Friday, March 30, 2007

Muqtada Al-Sadr

Of the many things that aggravate me, one is the administration and media tendency to oversimplify and demonize our opposition. This is especially true in the case of Muqtada Al-Sadr. Notice how he is always identified as the "radical" cleric. But "radical" as opposed to what? If you only listen to the administration, he's some evil super-villain. But the reality of Al-Sadr is a great deal more complex. He does oppose the American occupation of Iraq, but his Mahdi army has not engaged in full-scale insurgency against us (yes, there have been incidents with some factions, but nothing compared to what could happen if his estimated 80,000 trained fighters mobilized). He does want Iraq to become an Islamic theocracy, with himself in power, but he is also a modern capitalist. He has opposed Iranian intervention in Iraq, but has accepted Iranian aid. Thus far, he has played the politics of the new Iraq rather deftly, controlling 30 seats in parliament. He is again calling on his followers to engage in peaceful resistance, this time on April 9th to commemorate the fall of Baghdad.

The latest statement was read to worshippers during Friday prayers at a mosque in Kufa, a holy Shiite city south of Baghdad where al-Sadr frequently led the ritual.
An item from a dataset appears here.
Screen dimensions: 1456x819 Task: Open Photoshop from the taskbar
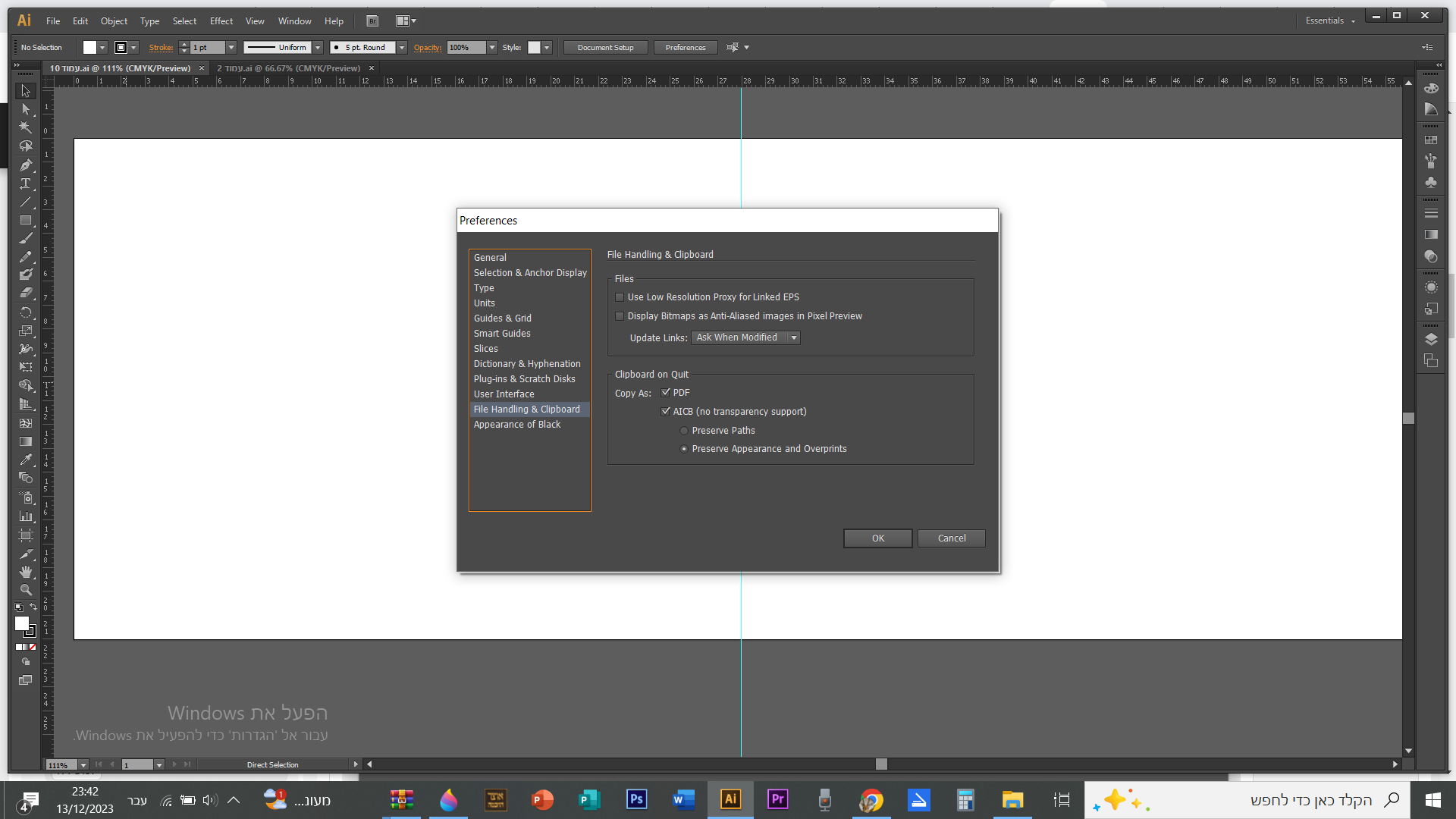[x=636, y=799]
It also was read to thousands of worshippers in Baghdad's Sadr City Shiite district, a stronghold of his Mahdi Army militia.

"I renew my call for the occupier (the United States) to leave our land," he said in the statement, a copy of which was obtained by The Associated Press. "The departure of the occupier will mean stability for Iraq, victory for Islam and peace and defeat for terrorism and infidels."
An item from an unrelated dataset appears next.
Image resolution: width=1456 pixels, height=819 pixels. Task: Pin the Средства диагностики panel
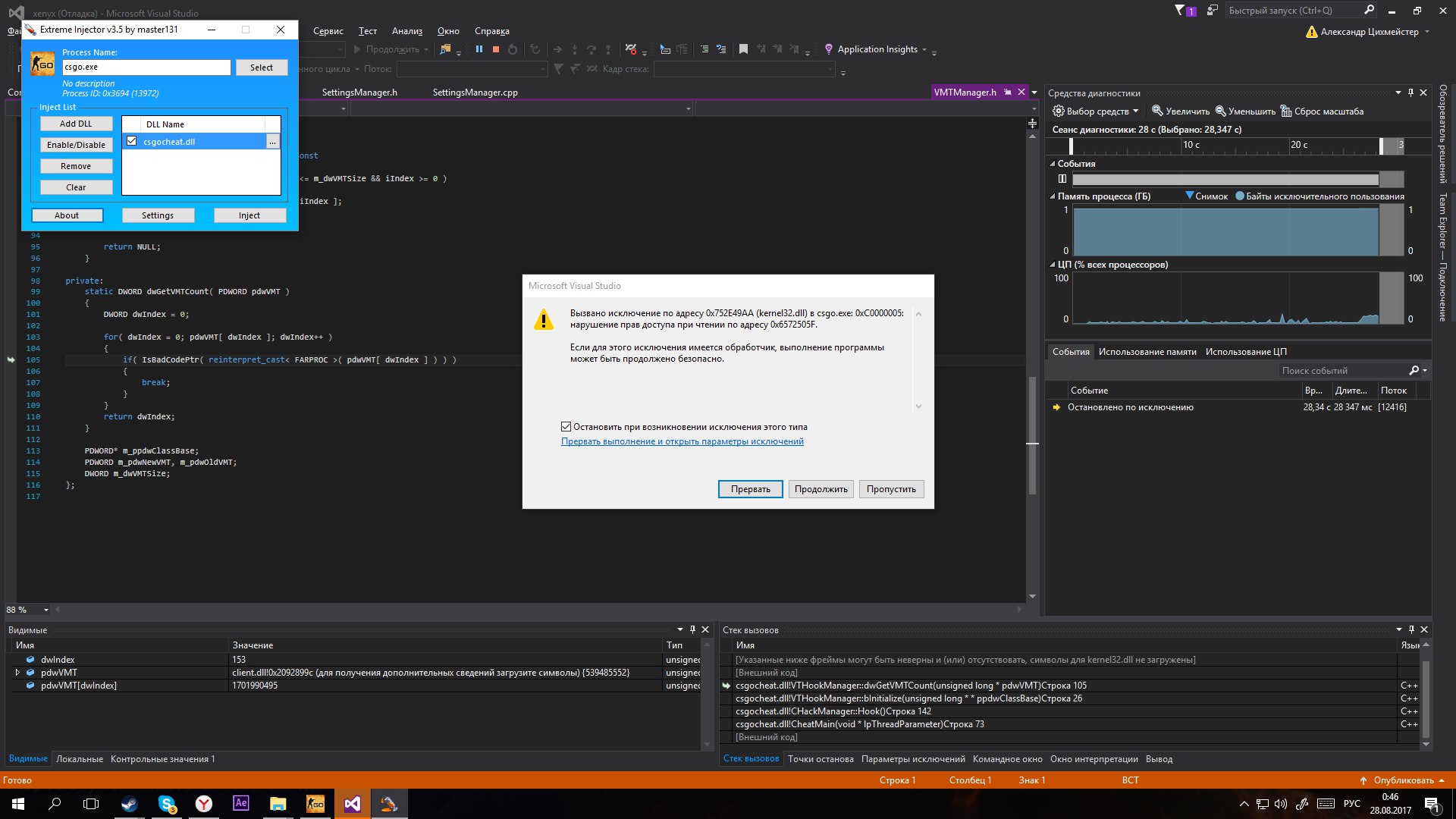tap(1410, 93)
Al-Sadr, whose militia fought U.S. troops in 2004 but has generally cooperated with an ongoing U.S.-Iraqi security push in Baghdad, blamed the presence of U.S. forces in Iraq for the violence raging in the country, lack of services as well as sectarian bloodshed.

"Four years on and Iraq is still without water, electricity, fuel, security, safety and, furthermore, it is in the middle of sedition," he said in the statement, which is dated March 25 but was only issued Friday.

"As if this was not enough, the occupier also isolated Iraq from the Arab and Muslim worlds, so much so that all foreign nations have ceased to care about an Iraq lying in ruin," it added.

Al-Sadr has been a vocal critic of the U.S. presence in Iraq since the very beginning, rallying tens of thousands of supporters in mass anti-American protests since his Sadrist movement rose to prominence in 2003 as the protector of impoverished Shiites.

"You, oppressed people of Iraq, let the entire world hear your voice that you reject occupation, destruction and terrorism," he said in calling for the April 9 demonstration.

"Fly Iraqi flags atop homes, apartment buildings and government departments to show the sovereignty and independence of Iraq, and that you reject the presence of American flags and those of other nations occupying our beloved Iraq. Keep them there until they leave our land," he said.

I'm not saying that Muqtada is in any way a good guy, but he's not quite the demon that the media portray. His vision of Iraq is only a threat to America if our intent is to have Iraq be a client state. Simply put, he's fighting for an independent Iraq, which from another perspective would make him a patriot. It is important to understand his words and goals, rather than to simply paint him as a demon.
In reality, we may have to deal with Al-Sadr for a long time. He's made himself a power player, and we might be better off working with him than trying to eliminate him.